Saved data entries:
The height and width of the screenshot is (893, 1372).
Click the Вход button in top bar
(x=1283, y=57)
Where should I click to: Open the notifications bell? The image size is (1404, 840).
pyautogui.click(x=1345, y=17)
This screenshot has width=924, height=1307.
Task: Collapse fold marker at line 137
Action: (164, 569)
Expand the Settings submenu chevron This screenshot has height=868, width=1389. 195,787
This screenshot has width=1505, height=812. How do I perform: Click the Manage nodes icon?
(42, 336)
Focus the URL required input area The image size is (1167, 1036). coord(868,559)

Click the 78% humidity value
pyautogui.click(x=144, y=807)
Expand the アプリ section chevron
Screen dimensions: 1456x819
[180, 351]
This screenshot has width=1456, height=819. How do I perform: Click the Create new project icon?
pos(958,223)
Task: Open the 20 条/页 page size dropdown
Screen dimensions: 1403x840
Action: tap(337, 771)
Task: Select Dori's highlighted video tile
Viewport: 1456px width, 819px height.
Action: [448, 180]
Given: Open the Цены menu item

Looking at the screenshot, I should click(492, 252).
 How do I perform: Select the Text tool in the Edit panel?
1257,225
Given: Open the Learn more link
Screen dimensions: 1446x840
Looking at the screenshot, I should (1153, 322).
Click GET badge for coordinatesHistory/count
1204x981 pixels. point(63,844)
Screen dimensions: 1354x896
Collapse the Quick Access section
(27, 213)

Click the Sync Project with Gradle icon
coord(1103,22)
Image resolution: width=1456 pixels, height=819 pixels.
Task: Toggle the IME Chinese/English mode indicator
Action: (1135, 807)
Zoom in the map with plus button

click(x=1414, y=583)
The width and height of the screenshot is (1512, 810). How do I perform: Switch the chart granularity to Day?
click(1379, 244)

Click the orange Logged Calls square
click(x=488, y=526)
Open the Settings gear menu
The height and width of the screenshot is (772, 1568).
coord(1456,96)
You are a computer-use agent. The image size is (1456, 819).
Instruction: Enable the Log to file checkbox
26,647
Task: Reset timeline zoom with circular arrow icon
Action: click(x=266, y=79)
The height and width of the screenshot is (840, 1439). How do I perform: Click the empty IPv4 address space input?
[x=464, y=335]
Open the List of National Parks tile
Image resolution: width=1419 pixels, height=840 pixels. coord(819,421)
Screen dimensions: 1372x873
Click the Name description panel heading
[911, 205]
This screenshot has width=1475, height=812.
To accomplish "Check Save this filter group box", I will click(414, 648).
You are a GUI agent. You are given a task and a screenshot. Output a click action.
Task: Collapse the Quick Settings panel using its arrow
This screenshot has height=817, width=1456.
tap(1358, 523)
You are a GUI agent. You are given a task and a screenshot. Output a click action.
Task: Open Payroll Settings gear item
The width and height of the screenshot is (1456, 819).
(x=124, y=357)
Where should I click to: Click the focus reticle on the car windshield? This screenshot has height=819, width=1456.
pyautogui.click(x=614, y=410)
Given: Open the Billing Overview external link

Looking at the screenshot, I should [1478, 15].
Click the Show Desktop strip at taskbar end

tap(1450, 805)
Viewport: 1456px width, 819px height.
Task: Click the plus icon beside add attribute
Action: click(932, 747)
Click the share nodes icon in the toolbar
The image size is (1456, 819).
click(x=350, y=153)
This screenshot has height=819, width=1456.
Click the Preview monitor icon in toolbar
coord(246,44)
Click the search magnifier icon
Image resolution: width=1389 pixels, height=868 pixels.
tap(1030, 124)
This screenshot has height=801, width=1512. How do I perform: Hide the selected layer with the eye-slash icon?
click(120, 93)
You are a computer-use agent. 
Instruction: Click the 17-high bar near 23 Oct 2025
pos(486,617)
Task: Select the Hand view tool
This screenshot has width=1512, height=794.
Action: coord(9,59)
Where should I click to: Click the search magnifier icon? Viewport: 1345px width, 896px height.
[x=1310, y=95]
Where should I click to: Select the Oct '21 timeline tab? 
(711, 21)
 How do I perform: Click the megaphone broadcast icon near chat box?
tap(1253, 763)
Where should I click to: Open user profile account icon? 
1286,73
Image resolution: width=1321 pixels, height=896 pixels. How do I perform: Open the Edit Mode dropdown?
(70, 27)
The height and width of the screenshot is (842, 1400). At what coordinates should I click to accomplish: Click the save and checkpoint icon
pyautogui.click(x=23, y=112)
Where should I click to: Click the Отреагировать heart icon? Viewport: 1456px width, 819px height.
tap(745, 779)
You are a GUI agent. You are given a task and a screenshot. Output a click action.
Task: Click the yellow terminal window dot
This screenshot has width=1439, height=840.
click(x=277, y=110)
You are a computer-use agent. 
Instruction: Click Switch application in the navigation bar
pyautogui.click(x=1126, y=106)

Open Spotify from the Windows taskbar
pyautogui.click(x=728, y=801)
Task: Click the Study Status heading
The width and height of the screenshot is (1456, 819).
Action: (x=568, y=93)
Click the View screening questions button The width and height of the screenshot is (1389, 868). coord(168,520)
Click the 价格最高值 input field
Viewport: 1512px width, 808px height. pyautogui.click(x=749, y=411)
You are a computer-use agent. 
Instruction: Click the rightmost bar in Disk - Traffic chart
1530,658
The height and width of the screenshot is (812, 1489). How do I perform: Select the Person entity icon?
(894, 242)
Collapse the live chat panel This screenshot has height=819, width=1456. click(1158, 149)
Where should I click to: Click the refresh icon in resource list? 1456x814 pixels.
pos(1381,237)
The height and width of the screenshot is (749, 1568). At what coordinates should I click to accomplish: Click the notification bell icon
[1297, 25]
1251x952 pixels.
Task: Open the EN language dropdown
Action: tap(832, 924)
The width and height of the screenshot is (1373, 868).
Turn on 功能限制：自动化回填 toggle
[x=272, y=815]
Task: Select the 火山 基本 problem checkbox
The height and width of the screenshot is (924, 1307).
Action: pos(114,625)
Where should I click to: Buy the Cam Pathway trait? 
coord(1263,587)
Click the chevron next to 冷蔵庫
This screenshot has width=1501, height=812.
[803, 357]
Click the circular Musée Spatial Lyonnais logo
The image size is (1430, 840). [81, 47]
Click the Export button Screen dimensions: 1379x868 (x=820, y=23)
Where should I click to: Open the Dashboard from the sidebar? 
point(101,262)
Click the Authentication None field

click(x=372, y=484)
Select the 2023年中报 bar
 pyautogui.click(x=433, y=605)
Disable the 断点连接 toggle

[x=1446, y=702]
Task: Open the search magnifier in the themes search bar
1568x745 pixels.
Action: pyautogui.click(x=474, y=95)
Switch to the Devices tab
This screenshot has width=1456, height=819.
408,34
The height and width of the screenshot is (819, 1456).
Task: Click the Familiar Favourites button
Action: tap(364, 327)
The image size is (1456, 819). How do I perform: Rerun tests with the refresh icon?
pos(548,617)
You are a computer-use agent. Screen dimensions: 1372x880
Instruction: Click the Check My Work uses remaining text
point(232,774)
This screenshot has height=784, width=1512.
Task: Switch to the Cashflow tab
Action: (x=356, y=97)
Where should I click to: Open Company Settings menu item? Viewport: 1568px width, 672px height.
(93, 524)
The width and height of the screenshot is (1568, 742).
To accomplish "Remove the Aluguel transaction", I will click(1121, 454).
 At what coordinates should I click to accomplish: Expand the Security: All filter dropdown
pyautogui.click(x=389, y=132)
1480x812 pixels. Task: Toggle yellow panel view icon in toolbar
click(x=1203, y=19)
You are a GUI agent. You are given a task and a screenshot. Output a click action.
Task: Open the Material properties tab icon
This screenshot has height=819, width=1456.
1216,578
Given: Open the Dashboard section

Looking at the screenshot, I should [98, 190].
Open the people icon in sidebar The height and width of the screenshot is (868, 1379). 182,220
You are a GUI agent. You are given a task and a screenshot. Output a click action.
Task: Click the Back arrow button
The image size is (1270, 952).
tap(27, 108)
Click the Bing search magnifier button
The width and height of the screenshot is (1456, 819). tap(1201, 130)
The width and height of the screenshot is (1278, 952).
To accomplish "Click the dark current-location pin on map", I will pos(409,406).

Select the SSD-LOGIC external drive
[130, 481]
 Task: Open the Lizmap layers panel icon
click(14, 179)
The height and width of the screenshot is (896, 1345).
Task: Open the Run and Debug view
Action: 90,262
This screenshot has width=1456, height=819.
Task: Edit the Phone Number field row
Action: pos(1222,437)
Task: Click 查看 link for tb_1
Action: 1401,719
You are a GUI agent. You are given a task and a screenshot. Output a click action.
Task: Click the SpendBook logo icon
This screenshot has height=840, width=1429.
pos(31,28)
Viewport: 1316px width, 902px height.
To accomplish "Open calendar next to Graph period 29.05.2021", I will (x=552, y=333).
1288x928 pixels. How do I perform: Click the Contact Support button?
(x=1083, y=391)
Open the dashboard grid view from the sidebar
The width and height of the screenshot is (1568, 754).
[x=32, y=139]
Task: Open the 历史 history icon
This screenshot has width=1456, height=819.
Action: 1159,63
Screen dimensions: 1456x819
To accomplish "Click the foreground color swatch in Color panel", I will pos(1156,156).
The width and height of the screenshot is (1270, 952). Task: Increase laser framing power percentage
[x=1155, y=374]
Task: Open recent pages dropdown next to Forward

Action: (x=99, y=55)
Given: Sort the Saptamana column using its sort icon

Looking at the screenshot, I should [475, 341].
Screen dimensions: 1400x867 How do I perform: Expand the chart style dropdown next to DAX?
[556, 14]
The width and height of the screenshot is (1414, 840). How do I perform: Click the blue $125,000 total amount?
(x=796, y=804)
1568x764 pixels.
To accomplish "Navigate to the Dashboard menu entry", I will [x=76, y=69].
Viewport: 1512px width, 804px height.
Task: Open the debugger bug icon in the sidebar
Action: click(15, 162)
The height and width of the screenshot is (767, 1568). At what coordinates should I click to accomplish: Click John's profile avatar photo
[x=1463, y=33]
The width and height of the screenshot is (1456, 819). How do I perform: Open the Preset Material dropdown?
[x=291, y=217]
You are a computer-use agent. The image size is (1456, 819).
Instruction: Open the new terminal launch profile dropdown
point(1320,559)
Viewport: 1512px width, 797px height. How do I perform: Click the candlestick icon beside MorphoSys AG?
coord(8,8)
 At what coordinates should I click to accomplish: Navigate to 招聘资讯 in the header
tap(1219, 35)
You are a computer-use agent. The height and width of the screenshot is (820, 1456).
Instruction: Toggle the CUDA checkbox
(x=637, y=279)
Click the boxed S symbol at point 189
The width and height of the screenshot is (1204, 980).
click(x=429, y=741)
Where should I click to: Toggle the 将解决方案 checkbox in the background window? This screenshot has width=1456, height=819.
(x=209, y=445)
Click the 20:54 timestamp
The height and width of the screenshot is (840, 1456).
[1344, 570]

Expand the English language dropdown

### ABOUT THIS TASK
Filter the records for the word "chevron" and show every line that has it.

### TASK RESPONSE
Expand the Settings submenu chevron This screenshot has height=868, width=1389. 195,787
Expand the アプリ section chevron
Click the chevron next to 冷蔵庫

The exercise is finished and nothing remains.